War is waged this days in the Internet and in real life, where the RIAA (Recording Industry Association of America, composed by the biggest music labels, Warner, Sony, Arista, EMI, BMG, Virgin, etc.) has fighted against piracy in the form of mp3 files through Peer 2 Peer networks primarily, first by taking down the mediocre Napster, then by hurting significately the music fans around the world by taking down the great Audiogalaxy (where I found the strangest songs and demos, and even found my own music which I didnt upload), and now against Kazaa. The problem with Kazaa is that it has no offices in the United States, but instead their servers are spread through the world, even in "countries" (and islands) that have no regulations for that kind of matters. So the new strategy is through terrorism, instead of attacking the companies and servers, they went for the end-user. The RIAA has announced that it will be issuing lawsuits against individuals in a monthly fashion (read here), people who the RIAA found out (how? sounds like privacy invasion) who shared 1000+ mp3 files. It all started in September with 204 lawsuits, a process famous for a sued old woman who happened to have a mac computer (macs dont run kazaa), and a sued 12yo girl.

This month, the RIAA targeted 261 individuals more. The strategy wants you to log into kazaa, and get reduced links to download music, at real slow speeds, thus killing the network. FastTrack network is the target now (clients like kazaa, grokster, morpheus, etc), I think if it works they'll go after eDonkey2000 and gnutella's network (Anyway, I think there's gonna always be a new P2P software and network to share files).

So, in an attempt to give music fans a legal and fair-priced alternative the monster of software are jumping after the crops of music. In this moment, 3 companies are after it, namely Roxio (with the new napster software), musicmatch and now Apple (with the iTunes software). When iTunes for Windows was launched, it only took 3.5 days to sell 1 million songs, and you can laugh at Micro$oft's reaction here. Napster is even launching pre-paid cards for people to buy music! So now you could say the big software companies are aggressively after the artist's money, the premise of these companies is "creating a system that gets virtually all of fans' money directly to artists", but as stated here, the musicians are getting paid a really small fraction of the whole sale and, as the cited article says, iTunes music store is like a web facelift for the same corrupt music industry.

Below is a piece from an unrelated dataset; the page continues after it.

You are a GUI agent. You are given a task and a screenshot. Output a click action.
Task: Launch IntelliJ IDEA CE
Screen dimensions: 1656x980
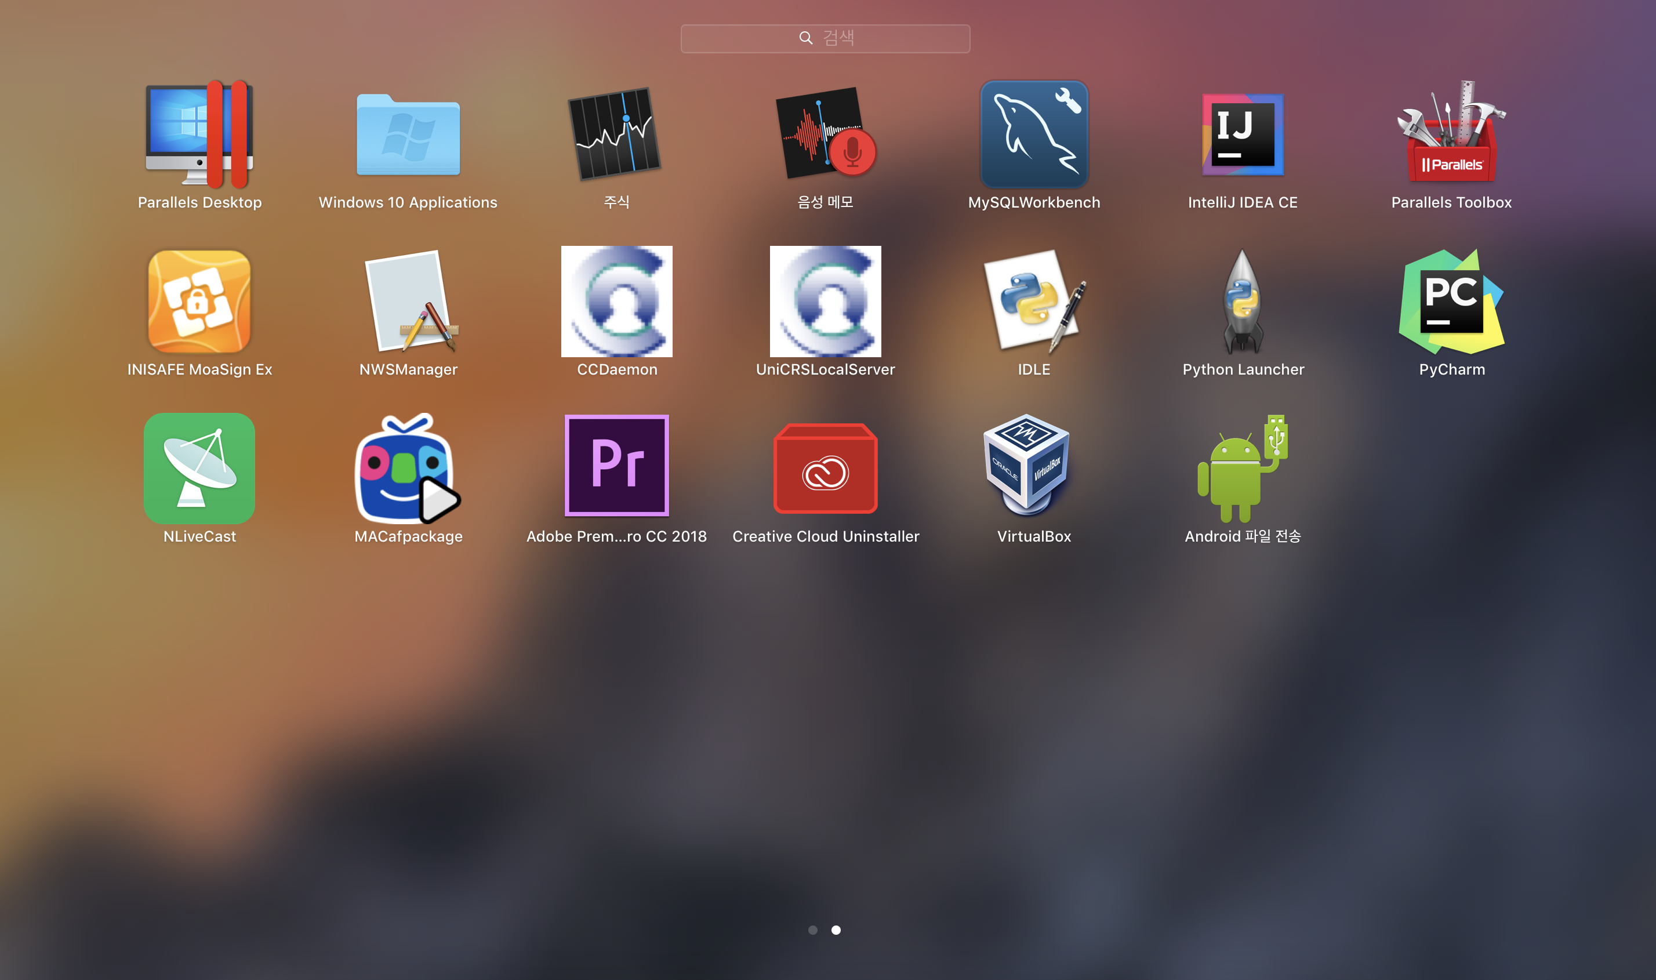(x=1242, y=135)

How much you get from this selling method depends on how big you are, as usual, but it will never come close to what record companies and now software companies get from it. It's kind of a dead-end, huh?


This wars have damaged severely the quality of music. Through the 90's we saw how the music business began killing the genres and the tastes by getting formulas for music, and getting out bands and artists that sounded the same. People slowly decided to stop buying music because there's not much innovation in comercial (and advertised) music these days, the RIAA companies spit out new artists every day that sound and look like the former ones, and flood tower records with them, and good honest music from independent labels gets harder to get in real life.

Time will tell and we'll probably get to know how it all ended, and how music was damaged in the process.